© Shashank Mohan Jain 2020
S. M. JainLinux Containers and Virtualizationhttps://doi.org/10.1007/978-1-4842-6283-2_2

2. Hypervisors

Shashank Mohan Jain1 
(1)
Bengaluru, India
 

In the previous chapter, we discussed what virtualization is and covered the types of virtualization—VM-based and container-based. In VM-based virtualization, we briefly discussed the role and importance of the hypervisor, which facilitates the creation of virtual machines.

In this chapter, we do a deep dive into hypervisors. Most of the chapter explains virtualization using components like the Linux Kernel Virtual Machine (KVM) and the Quick Emulator (QEMU). Based on these components, we then look at how VMs are created and how data flow between the guest and the hosts is facilitated.

Linux provides hypervisor facilities by using the QEMU in the user space and a specialized kernel module called the KVM (the Linux Kernel Virtual Machine). The KVM uses the Intel vt-x extension instruction set to isolate resources at the hardware level. Since the QEMU is a user space process, the kernel treats it like other processes from a scheduling perspective.

Before we discuss the QEMU and KVM, let’s touch upon Intel’s vt-x and its specific instruction set.

The Intel Vt-x Instruction Set

Intel’s virtualization technology (VT) comes in two flavors:
  • Vt-x (for Intel x86 IA-32 and 64-bit architectures )

  • Vt-i (for the Itanium processor line)

Functionalities wise, they are similar.

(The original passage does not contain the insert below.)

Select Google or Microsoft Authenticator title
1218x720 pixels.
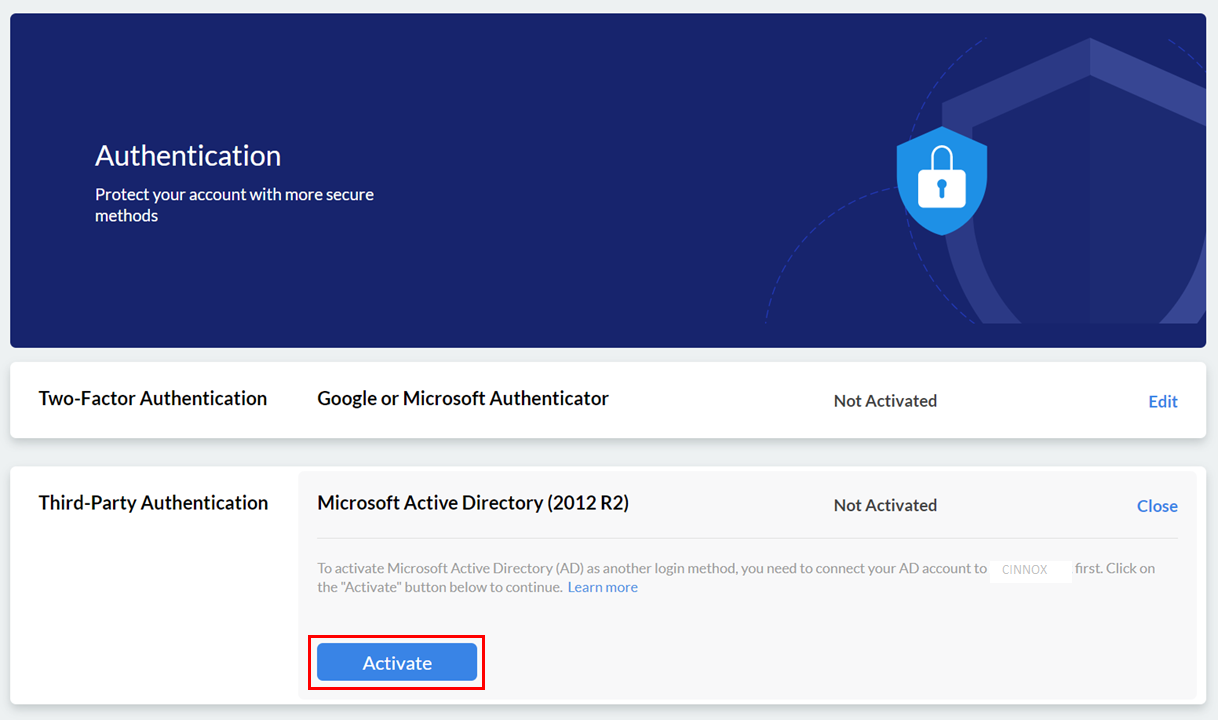(x=463, y=398)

To understand the need for virtualization support at the CPU level, let’s quickly review how programs and the OS interact with the CPU, as well as how programs in VM interact with the CPU.

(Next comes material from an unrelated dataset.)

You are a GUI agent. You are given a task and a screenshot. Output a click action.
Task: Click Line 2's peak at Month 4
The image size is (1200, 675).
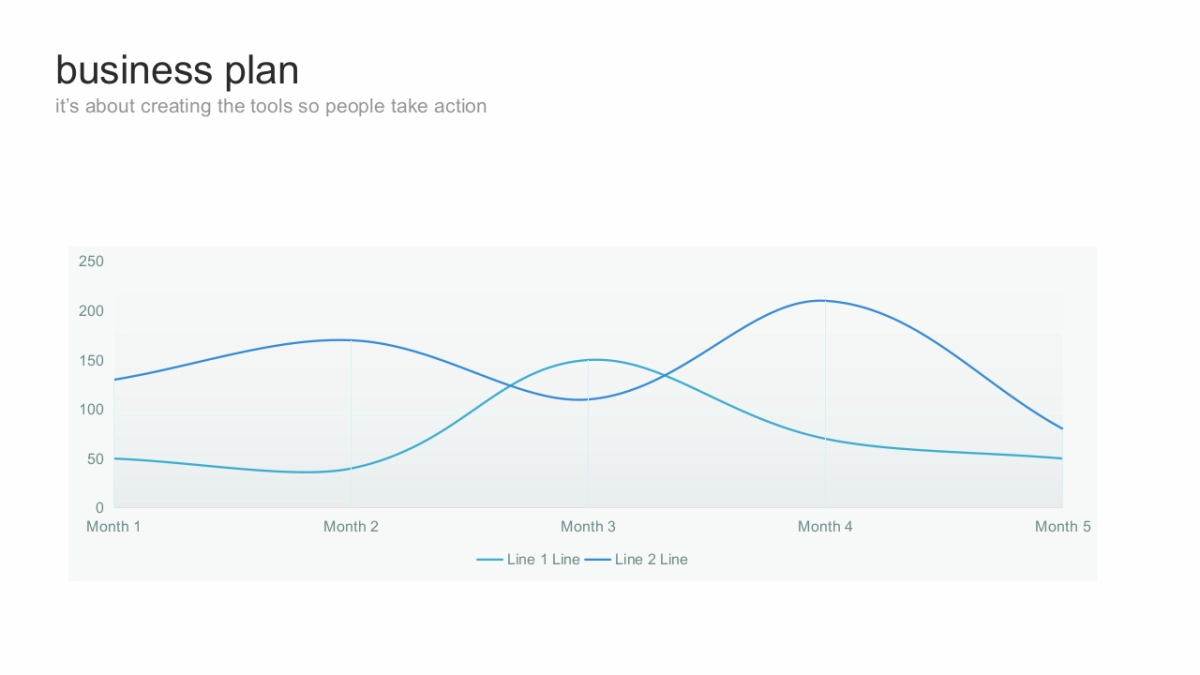point(825,300)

In the case of regular programs running on the host, the OS translates the program instructions into CPU instructions that are executed by the CPU.

In the case of a virtual machine, to run the programs within the virtual machine, the guest OS translates program instructions into virtual CPU instructions and the hypervisor then converts these into instructions for the physical CPU.

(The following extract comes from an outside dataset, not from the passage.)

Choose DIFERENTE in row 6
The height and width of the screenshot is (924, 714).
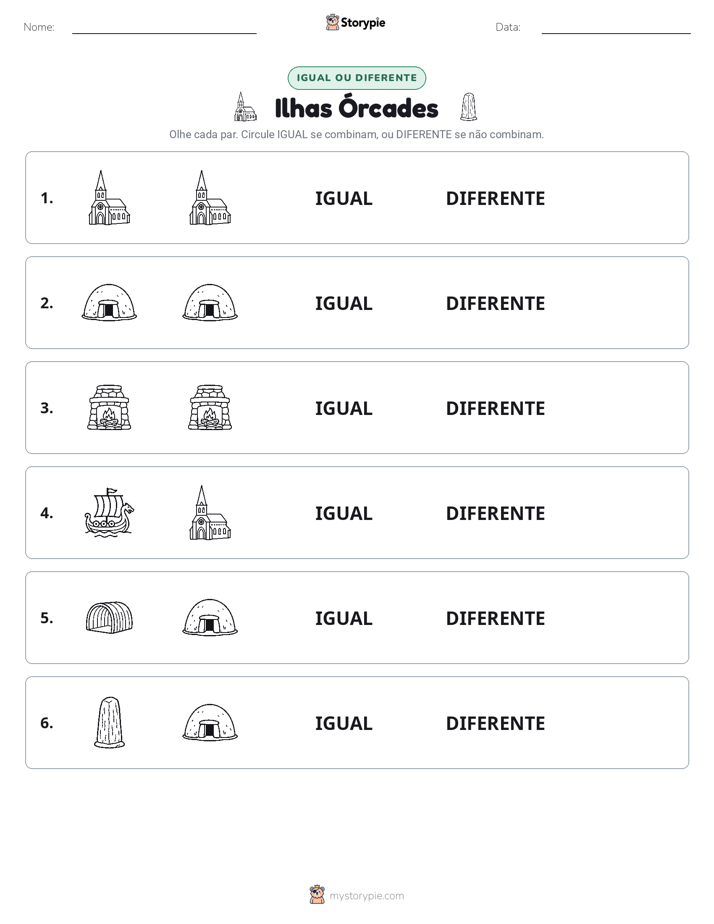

As we can see, for VM, the program instructions are translated twice—the program instructions are translated into virtual CPU instructions and the virtual CPU instructions are translated into physical CPU instructions.

This results in large performance overhead and slows down the virtual machine. CPU virtualization, like the vt-x feature, enables complete abstraction of the full prowess of the CPU to the virtual machine so that all the software in the VM can run without a performance hit; it runs as if it were on a dedicated CPU.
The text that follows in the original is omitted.